## ACTION ITEM
Once the line containing "Given: Click the 达意隆 stock name label" is found, please copy it and all lines after it through the end of the records, exactly, leaving out pictures.

Pixel coordinate grounding data
++++++++++

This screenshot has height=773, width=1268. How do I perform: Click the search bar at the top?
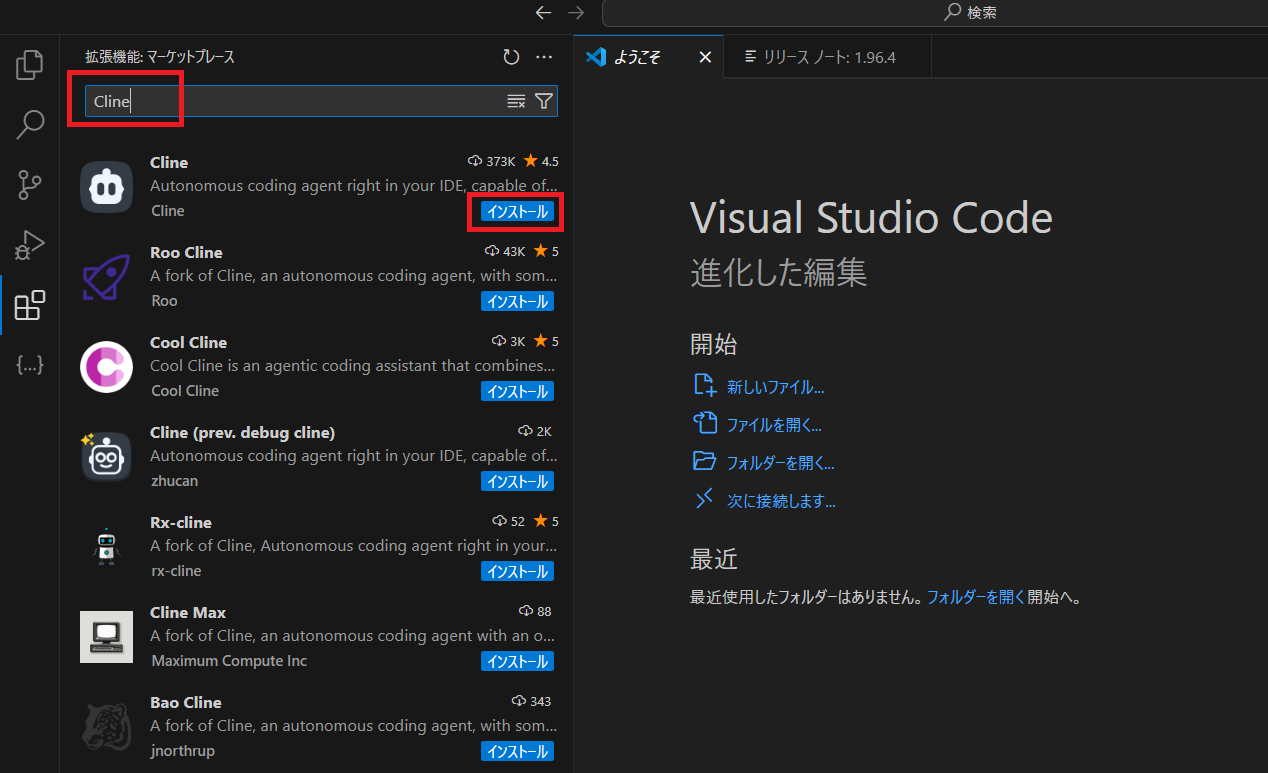click(x=935, y=12)
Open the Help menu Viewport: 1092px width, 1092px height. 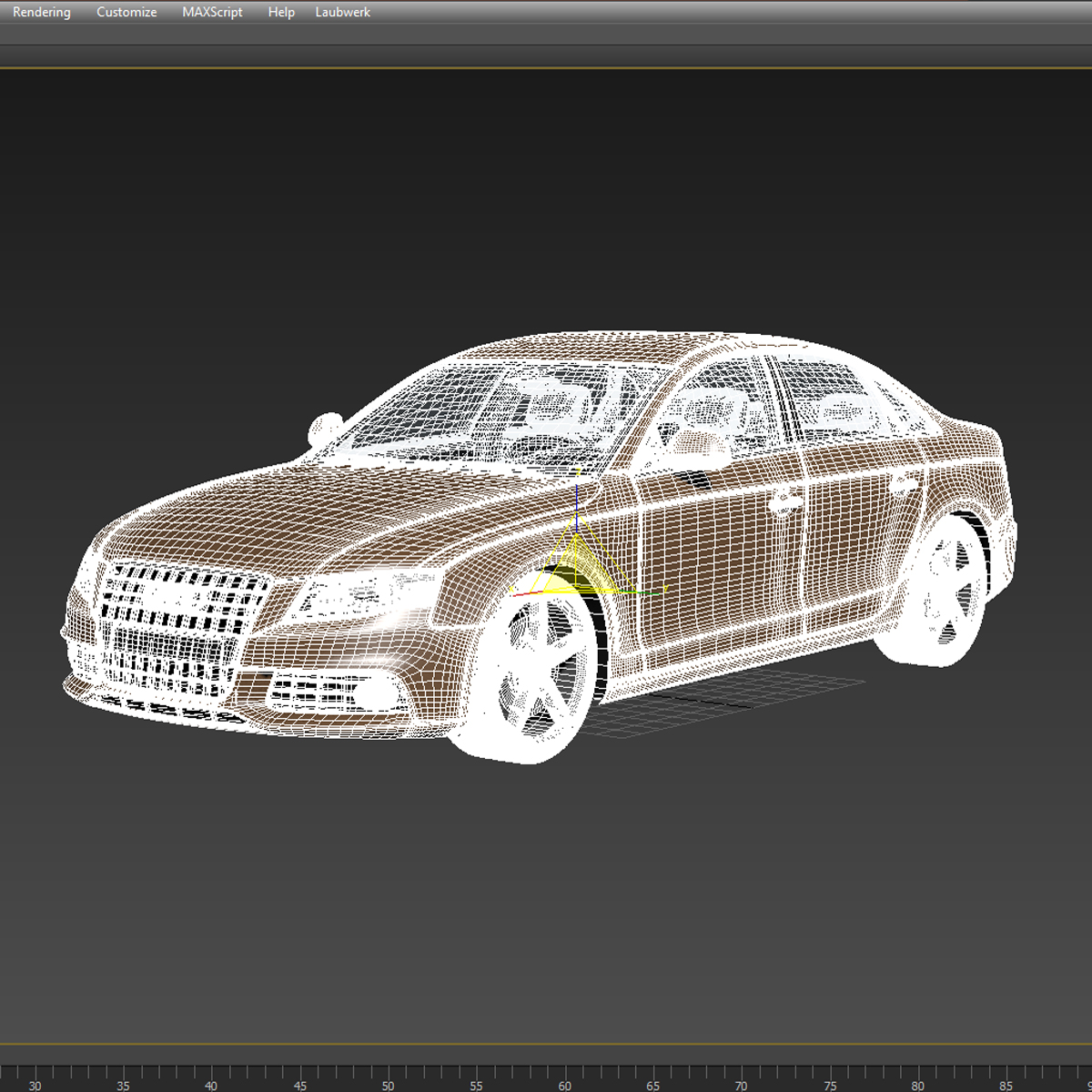click(281, 13)
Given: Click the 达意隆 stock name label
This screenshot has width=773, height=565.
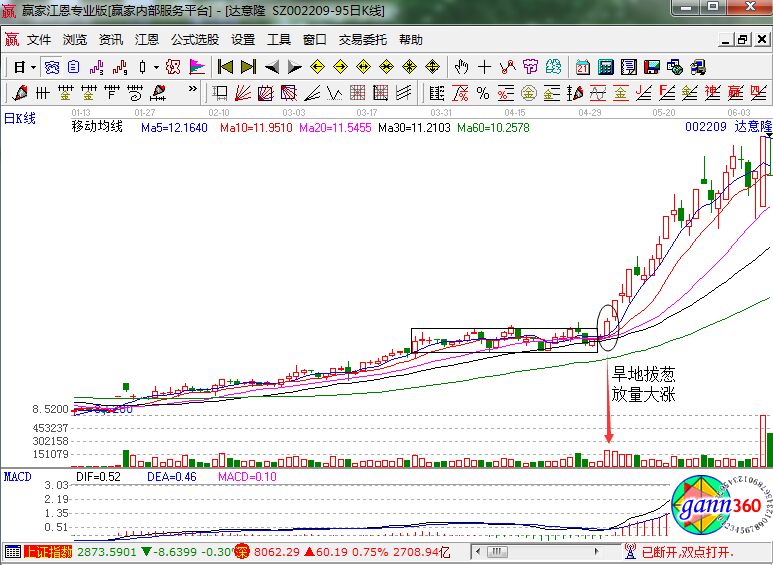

++++++++++

## TASK RESULT
Given: Click the 达意隆 stock name label
This screenshot has width=773, height=565.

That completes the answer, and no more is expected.